- Open Access
Candida albicansgenome sequence: a platform for genomics in the absence of genetics
Genome Biologyvolume 5, Article number: 230 (2004)
Publication of the complete diploid genome sequence of the yeast Candida albicans will accelerate research into the pathogenesis of Candida infections. Comparative genomic analysis highlights genes that may contribute to C. albicans survival and its fitness as a human commensal and pathogen.
For several years investigators studying the pathogenic yeast Candida albicans have had internet access to partial genomic sequence information, as the Stanford DNA Sequencing and Technology Center generously released data at several stages during their sequencing project . The publication of the full diploid sequence of this fungus  represents a landmark in the history of Candida research and is the culmination of more than ten years of work. The drive for the C. albicans genome sequence originated at the University of Minnesota with the early interest of Stewart Scherer and Paul T. Magee in the molecular genetics of C. albicans ; the sequencing itself is the product of the Stanford Genome Technology Center, headed by Ron Davis. Davis and his team have succeeded in overcoming considerable computational hurdles to eliminate the problems of aligning sequence contigs for an organism with no known haploid state. Heterozygosity at numerous alleles originally resulted in single-copy genes being assigned to two distinct contigs. The now-completed diploid genome sequence, known as Assembly 19, is the result of novel alignment methods that make use of physical mapping data, paired plasmid clone sequences and archived GenBank sequences to assemble a set of supercontigs representing the diploid genome sequence.
C. albicans is unique among fungal pathogens in terms of the diversity of infections it can cause. The fungus is a normal gut commensal in the majority of humans, but it is also able to infect mucosal surfaces, skin and nails when local antimicrobial defences are impaired, and it can spread via the bloodstream to infect deep tissues in severely immunocompromised individuals [4, 5]. Comprehensive understanding of the pathogenesis of these many forms of Candida infection in terms of the molecular cross-talk between host and pathogen is an obvious prerequisite to progress in their diagnosis and treatment. The availability of a full diploid genome sequence provides an invaluable tool for researchers in the field.
The main facts and figures of the C. albicans genome sequence are as follows. Eight chromosomes (historically named 1-7 and R) constitute a haploid genome size of 14,851 kilobases (kb), containing 6,419 open reading frames (ORFs) longer than 100 codons, of which some 20% have no known counterpart in other available genome sequences. The codon CUG, which is translated abnormally by C. albicans as serine rather than leucine, is found at least once in approximately two-thirds of ORFs.

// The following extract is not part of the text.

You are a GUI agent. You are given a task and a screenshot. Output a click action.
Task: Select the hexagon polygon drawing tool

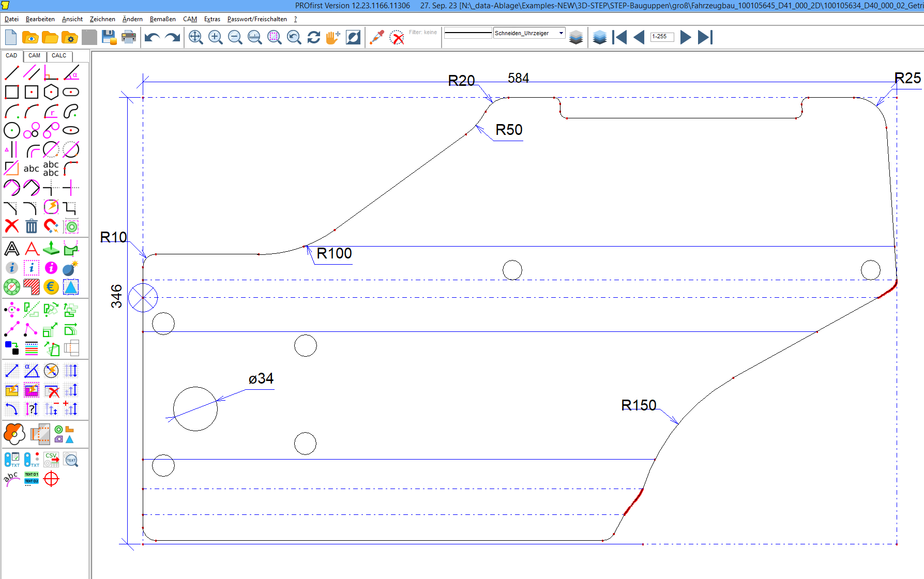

The C. albicans isolate used for the sequencing project turns out to have been an excellent representative choice. Strain SC5314 was used in the 1980s by scientists at the E.R. Squibb company (now Bristol-Myers Squibb) for their pioneering studies of C. albicans molecular biology. It was engineered by Fonzi and Irwin  to provide the uridine autotrophic mutant that has been essential to most subsequent molecular genetic research into C. albicans. The strain is usually described merely as a 'clinical isolate', but it is worth setting on record that SC5314 was originally isolated from a patient with generalized Candida infection by Margarita Silva-Hutner at the Department of Dermatology, Columbia College of Physicians and Surgeons (New York, USA). The original isolate number was 1775 and the strain is identical with strain NYOH#4657 in the New York State Department of Health collection. (This information was provided by Joan Fung-Tome at Bristol-Myers Squibb as a personal communication.) SC5314 belongs to the predominant clade of closely related C. albicans strains that represents almost 40% of all isolates worldwide, as determined by DNA fingerprinting  and multi-locus sequence typing (A. Tavanti, A.D. Davidson, N.A.R.G., M.C.J. Maiden and F.C.O., unpublished observations). It is highly susceptible to all clinically used antifungal agents (F.C.O., unpublished observations) and hence its genome sequence forms an excellent reference for comparison with drug-resistant isolates. Furthermore, this strain is highly virulent in animal models of Candida infection , and its genome sequence can therefore be presumed to encode most or all of the species' virulence factors.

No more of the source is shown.